The central bank also said China will not “use the property market as a means to stimulate short-term growth” and urged local authorities to keep consistent property funding policies, an apparent move to defy speculation that China would significantly relax mortgage rules.
Yet, the central bank has not changed the benchmark one-year lending and borrowing rates since 2015. Instead, it has relied on small tweaks – including injecting banks with cash – to try to guide the economy through a tumultuous two-year period in which growth slowed to new lows amid a bruising trade war with the United States.

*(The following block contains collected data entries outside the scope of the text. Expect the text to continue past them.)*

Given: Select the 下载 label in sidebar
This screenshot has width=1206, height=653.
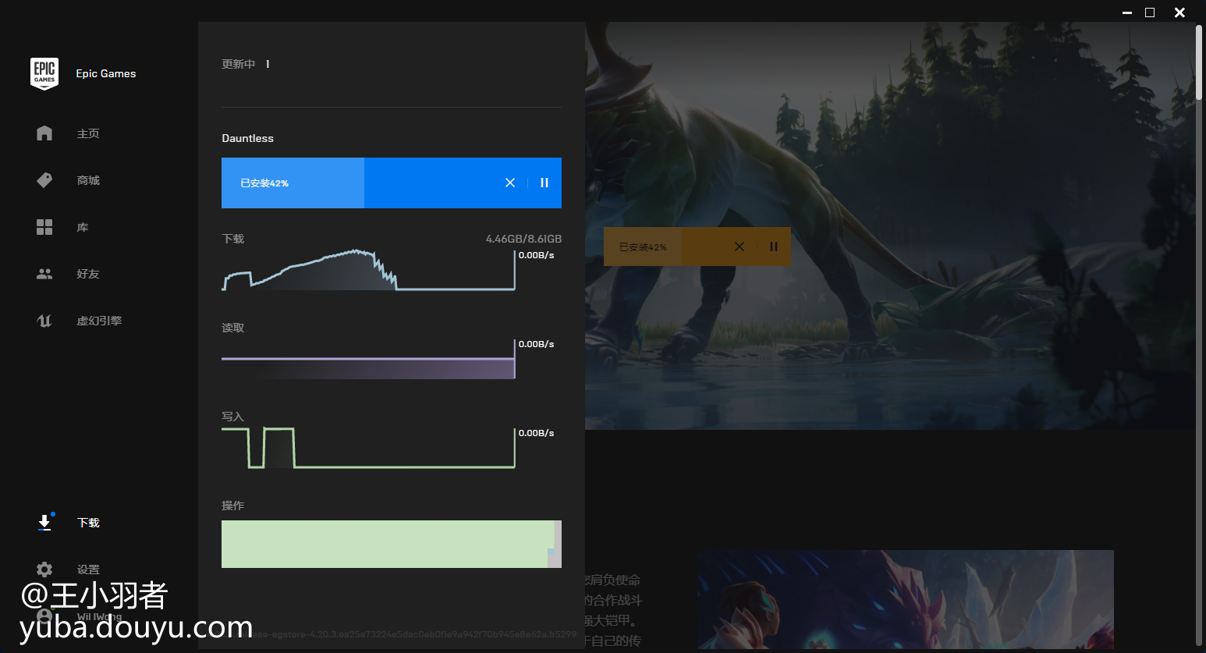Looking at the screenshot, I should click(x=88, y=523).
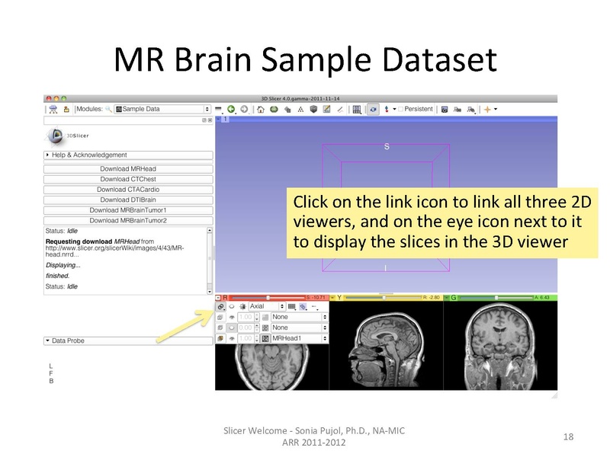Go back with the green previous-module arrow
Screen dimensions: 610x457
coord(231,110)
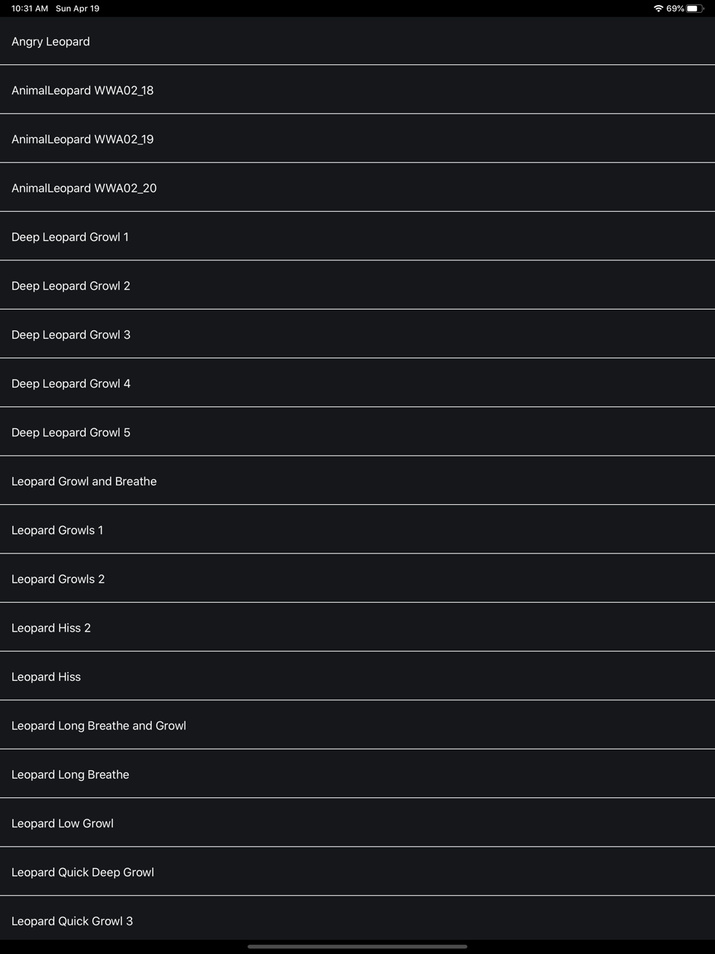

The PBOC skipped open-market operations on Wednesday and stated that the liquidity in China’s banking system is sufficient.
Despite the growing clamour for decisive action, some analysts do not expect groundbreaking policy shifts immediately.
“China’s central bank will continue to cut the policy rate or loan prime rate in small steps to help Chinese businesses. But it could wait one or two months to see the results of production resumption and the assessment of economic damage to decide if the benchmark rate should be cut,” said Ding Shuang, chief Greater China economist at Standard Chartered Bank, adding that China has typically preferred credit easing over rate cuts.
This may limit the PBOC’s appetite for serious rate cuts, said Zhang Yu, chief macro analyst at Huachuang Securities, who added that “China does not necessarily need to follow the US steps if the stock market does not fall too much and epidemic does not deteriorate”.
The PBOC’s deputy governor, Liu Guoqiang, last week told a media briefing that “as one of the few major economies with normal monetary policy, we still have ample policy room and sufficient reserves in our toolkit,” suggesting that there are other tools available for the central bank.